Le Trésor américain et le conseil d’administration de la Réserve fédérale ont œuvré de concert pour limiter le montant de la dette d’Etat à long terme, de manière à réduire les taux d’intérêt du secteur privé. Aussi la maturité moyenne de la dette américaine (incluant le bilan de la Fed) est-elle maintenant inférieure à trois ans, bien en dessous de celle de la plupart des pays européens, même si l’on inclut les mesures de relâchement monétaire à grande échelle de leurs banques centrales.

Jusqu’à présent la préférence en faveur d’emprunts à court terme pour stimuler l’économie avait sa raison d’être. Le taux d’intérêt sur les bons du Trésor à 30 ans étant supérieur de quelques 200 points de base à celui appliqué sur les bons à un an, l’Etat est bénéficiaire.

Mais ce dernier ne doit pas fonctionner comme une banque ou d’un fonds d’investissement qui souscrit une dette à court terme pour financer des projets à long terme ; le risque est trop grand. La dette publique nette des USA atteignant déjà 82% du revenu national, le coût budgétaire d’une hausse rapide des taux d’intérêt pourrait être écrasant.

Personne ne prétend qu’une hausse est imminente ou même probable, mais les dés ne sont pas jetés. Les taux d’intérêt pourraient faire un bond en cas de guerre ou de quelque autre événement catastrophique. Scénario moins dramatique mais de plus grande probabilité, la Fed pourrait réussir à porter à la hausse les attentes relatives à l’inflation (qui ont inexorablement baissé dans la plupart des pays avancés), ce qui tirerait les taux d’intérêt vers le haut.

Leur hausse pourrait aussi tenir à un dommage auto-infligé. Supposons que les Américains élisent à la présidence un homme d’affaires imprévisible et incompétent qui considère une faillite comme un processus normal. On peut également imaginer un ensemble de charlatans populistes au pouvoir qui répandent l’idée stupide que le niveau de la dette publique est sans conséquence et n’est en rien un obstacle à la hausse des dépenses publiques.

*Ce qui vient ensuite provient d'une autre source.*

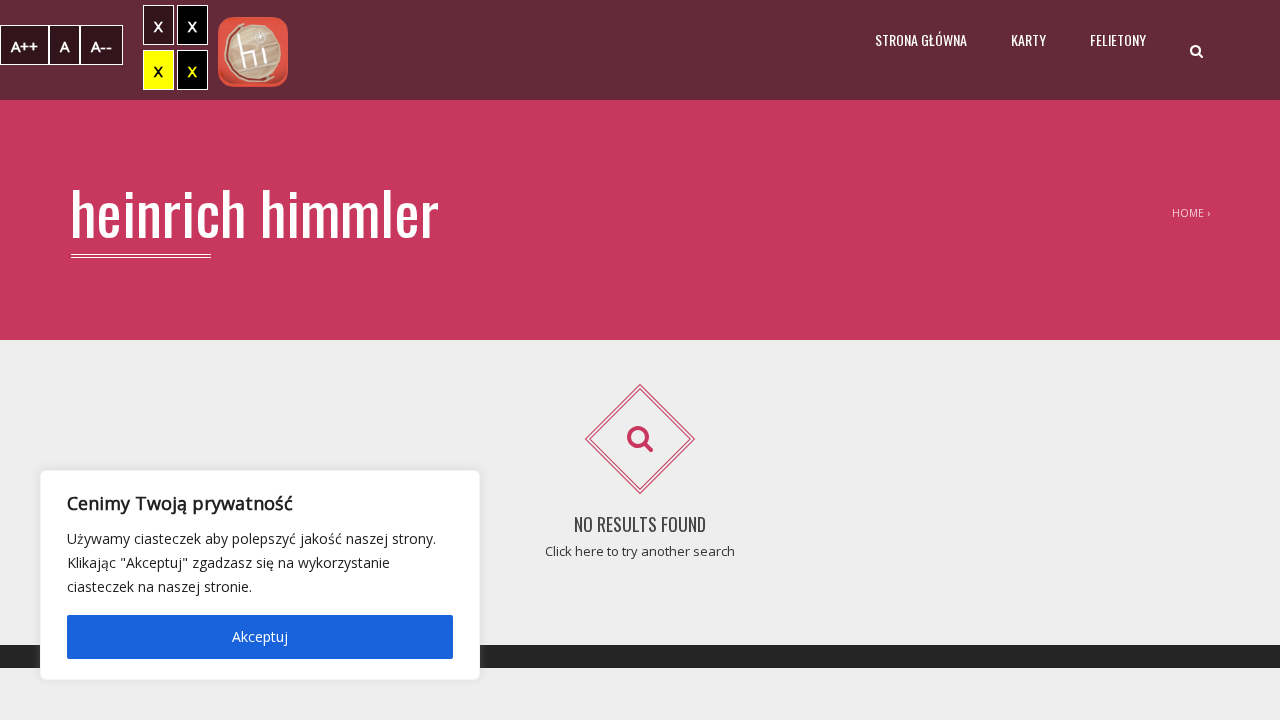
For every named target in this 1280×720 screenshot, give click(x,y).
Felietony (1118, 39)
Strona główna (921, 39)
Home (1188, 213)
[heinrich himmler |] (253, 50)
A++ (24, 46)
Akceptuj (260, 636)
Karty (1028, 39)
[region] (260, 575)
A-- (101, 46)
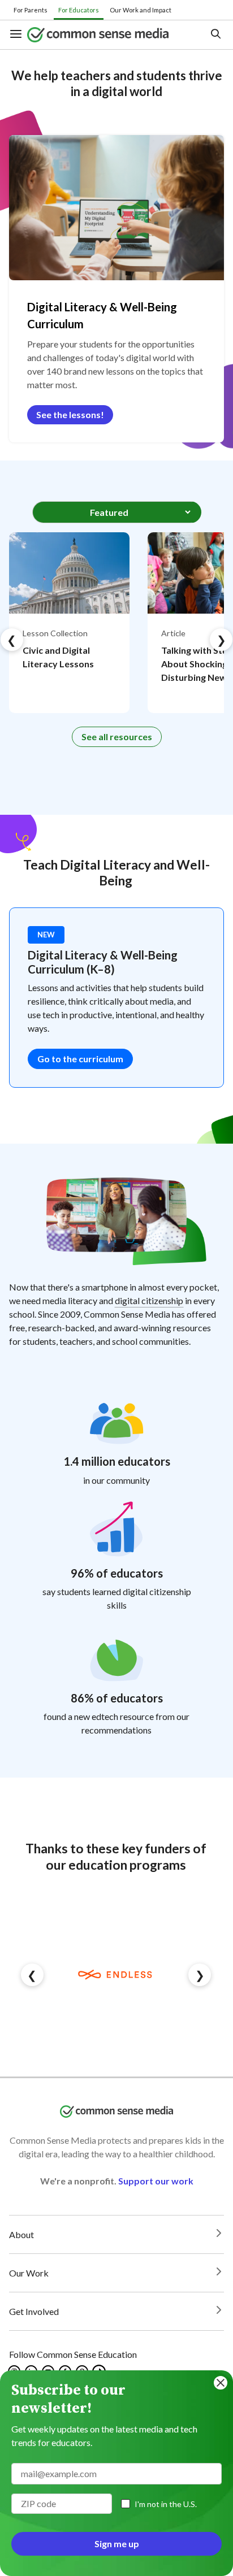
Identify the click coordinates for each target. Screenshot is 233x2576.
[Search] (215, 34)
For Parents (31, 10)
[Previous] (12, 639)
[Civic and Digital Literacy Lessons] (69, 622)
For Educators (78, 10)
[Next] (221, 639)
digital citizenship (149, 1300)
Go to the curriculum (80, 1058)
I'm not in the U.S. (166, 2504)
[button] (18, 34)
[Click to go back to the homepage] (107, 34)
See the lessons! (70, 414)
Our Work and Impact (140, 10)
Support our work (155, 2180)
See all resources (116, 736)
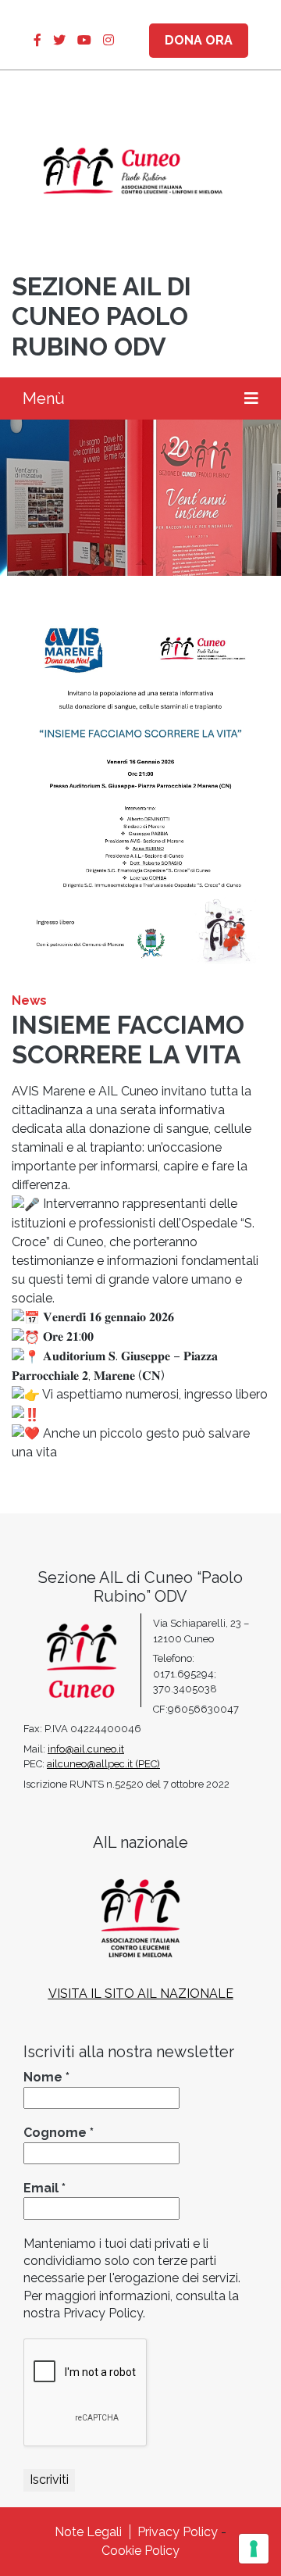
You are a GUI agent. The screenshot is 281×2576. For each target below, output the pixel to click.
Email (44, 2188)
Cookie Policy (140, 2550)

Malheureusement, si les USA étaient confrontés à une normalisation brusque des taux d’intérêt, cela conduirait probablement à une hausse de la fiscalité et à un resserrement des dépenses. Et les pauvres auraient presque sûrement à supporter une part disproportionnée du fardeau, notamment le chômage, ce que préfèrent ignorer les populistes pour lesquels l’endettement est sans conséquence.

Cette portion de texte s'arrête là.